Another interesting fact that the results of the study shows is that the role of traditional media as the source of information that has been verified and later denied is relatively high. It is equated with those denied information items that originated from Twitter, a platform that still does not have consolidated verification strategies, unlike the mass media. The quality of information has guided the commitment of journalism with its role in society and with these negative indicators, a certain crisis is reflected in the journalistic routines of information verification (González & M, 2019).

CONCLUSIONS

The current status of the information that was considered false or misleading in LatamChequea shows that four countries have the highest rates of denied or verified information: Argentina, Colombia, Brazil, and Mexico. During the months of analysis, 62% of the denied information in Latin America had to do with science and health issues, 27% with politics and government, and 11% with other issues. This suggests that the political content found considerable expression among the viral false information. Including relevant political actors, and these same actors even being the generators of false or misleading information. To mention a unique case, that of the president of Argentina, Alberto Fernández, who in an interview said that the WHO recommends drinking hot drinks because heat kills the virus. This central political actor in the public sphere was one more diffuser of false content, which according to LatamChequea data, circulated in Spain, Hong Kong, and Colombia. Another case was a false content that implicated the president of Colombia, Ivan Duque. A senator from the Democratic Center, Carlos Felipe Mejía, shared information that ensured that Duque was the third president in the world to take better containment measures against Covid-19. The false information had more than 700 interactions only on Twitter and was replicated by Colombian media.

It also shows that many contents find space for expression and viralization in different countries, which shows the transversality of viral content. Facebook continues to be the platform where fake news items are generated and viralized to a greater extent. However, traditional media often fall for the same weak check logic typical of social networks.

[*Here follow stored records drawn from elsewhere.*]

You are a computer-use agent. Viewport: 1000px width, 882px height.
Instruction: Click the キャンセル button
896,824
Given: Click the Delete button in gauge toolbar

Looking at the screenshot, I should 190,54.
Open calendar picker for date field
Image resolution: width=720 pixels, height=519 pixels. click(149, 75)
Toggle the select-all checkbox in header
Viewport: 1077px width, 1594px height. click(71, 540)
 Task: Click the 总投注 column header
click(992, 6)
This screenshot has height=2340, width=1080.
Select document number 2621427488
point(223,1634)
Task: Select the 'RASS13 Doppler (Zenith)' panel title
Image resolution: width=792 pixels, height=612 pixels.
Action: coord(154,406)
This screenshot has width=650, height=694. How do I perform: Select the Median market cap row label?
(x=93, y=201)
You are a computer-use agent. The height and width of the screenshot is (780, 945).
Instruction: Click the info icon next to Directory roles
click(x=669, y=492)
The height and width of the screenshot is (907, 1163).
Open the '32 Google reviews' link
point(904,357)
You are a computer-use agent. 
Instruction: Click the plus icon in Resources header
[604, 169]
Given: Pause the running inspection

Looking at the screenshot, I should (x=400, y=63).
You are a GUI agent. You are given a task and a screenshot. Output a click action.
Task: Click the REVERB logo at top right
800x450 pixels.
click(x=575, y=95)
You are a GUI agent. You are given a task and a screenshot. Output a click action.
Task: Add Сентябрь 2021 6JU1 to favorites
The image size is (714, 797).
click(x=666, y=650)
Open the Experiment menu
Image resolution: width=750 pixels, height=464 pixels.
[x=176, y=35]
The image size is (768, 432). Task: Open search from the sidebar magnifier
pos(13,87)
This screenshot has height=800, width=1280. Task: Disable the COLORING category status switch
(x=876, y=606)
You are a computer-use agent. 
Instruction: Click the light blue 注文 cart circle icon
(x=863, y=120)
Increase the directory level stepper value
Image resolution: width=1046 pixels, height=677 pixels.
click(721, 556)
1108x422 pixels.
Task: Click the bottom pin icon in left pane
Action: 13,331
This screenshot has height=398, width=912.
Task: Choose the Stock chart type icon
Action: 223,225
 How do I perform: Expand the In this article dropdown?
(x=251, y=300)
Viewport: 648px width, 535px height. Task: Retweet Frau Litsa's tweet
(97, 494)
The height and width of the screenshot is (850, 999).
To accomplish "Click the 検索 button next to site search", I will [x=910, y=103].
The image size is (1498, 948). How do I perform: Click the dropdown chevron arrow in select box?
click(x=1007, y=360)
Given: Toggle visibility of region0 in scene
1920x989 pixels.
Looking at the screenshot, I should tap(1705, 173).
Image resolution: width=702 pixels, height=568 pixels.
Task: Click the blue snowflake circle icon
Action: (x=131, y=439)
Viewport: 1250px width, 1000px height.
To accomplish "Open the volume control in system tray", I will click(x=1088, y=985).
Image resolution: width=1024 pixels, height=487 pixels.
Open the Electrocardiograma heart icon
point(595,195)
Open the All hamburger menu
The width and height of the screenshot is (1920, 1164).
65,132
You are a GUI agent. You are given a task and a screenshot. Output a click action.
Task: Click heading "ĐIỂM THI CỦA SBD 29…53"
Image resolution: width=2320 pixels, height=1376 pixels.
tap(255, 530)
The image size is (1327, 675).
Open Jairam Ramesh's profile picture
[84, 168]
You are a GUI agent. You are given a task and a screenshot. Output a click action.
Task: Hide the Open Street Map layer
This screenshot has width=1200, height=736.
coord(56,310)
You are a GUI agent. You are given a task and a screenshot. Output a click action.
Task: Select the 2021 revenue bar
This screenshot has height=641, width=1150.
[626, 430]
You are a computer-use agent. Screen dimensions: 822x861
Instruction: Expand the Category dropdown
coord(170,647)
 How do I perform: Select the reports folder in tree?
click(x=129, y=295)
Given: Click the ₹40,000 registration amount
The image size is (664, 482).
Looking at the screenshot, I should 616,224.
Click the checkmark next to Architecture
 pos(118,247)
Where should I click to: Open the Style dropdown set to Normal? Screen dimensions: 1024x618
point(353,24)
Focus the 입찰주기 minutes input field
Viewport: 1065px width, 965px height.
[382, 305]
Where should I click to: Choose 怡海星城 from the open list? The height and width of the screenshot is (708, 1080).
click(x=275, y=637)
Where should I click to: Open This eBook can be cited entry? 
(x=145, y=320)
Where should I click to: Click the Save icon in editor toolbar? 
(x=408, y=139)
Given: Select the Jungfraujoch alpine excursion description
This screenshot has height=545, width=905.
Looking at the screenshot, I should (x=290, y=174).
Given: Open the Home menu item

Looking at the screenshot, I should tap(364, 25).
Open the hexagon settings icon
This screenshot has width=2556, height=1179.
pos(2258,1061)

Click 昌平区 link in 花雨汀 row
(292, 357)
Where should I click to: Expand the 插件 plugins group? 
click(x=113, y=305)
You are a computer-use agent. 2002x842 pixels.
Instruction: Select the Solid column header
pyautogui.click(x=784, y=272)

Regulatory experiences, as can be found in Asia, call for the need to look at how individual freedoms are not restricted. In Brazil, there are recent initiatives that seek to enter the field of discussion on the subject, but they lack a concrete definition of what can be considered fake news or not. In Argentina, the government is building an autarkic entity called Nodio, to combat fake news and hate speech. Even researchers from Conicet (Argentina's main national Science and Technology Agency) created a project called "Anti-Fake News Covid-19 Science", where they denied more than 100 pieces of false news. Some Latin American national news agencies (in Mexico and Argentina) have created, within the official government agency, a sector dedicated to the issue of disinformation. The point is, when looking at the checks, there are few or none on government issues. So, the debate on regulation can be a path, but it is clear that it requires a deep debate on freedom of expression. The strengthening of organizations that are dedicated to checking information must be a transnational commitment because they are tools that allow the generation of pedagogy in the audiences, which contributes to a better expression of informed citizens.

As developed in the introduction to this article, the communicative context is conditioned by misinformation. This scenario requires the collaboration of these organizations in the verification of information to dismantle false news strategies, and, thus, facilitate access to truthful information, both for citizens and the media. This must go hand in hand with a strong commitment to indicate how this (mis)information operates, both for citizens and those responsible for the media. Likewise, requiring the opening of data, which can be freely accessed to counter speeches, would provide more tools to combat the traps of fake news. Although the consolidation of fact-checking platforms at a global level is encouraging, there is still a long way to go to achieve greater awareness of how to combat these information disorder phenomena.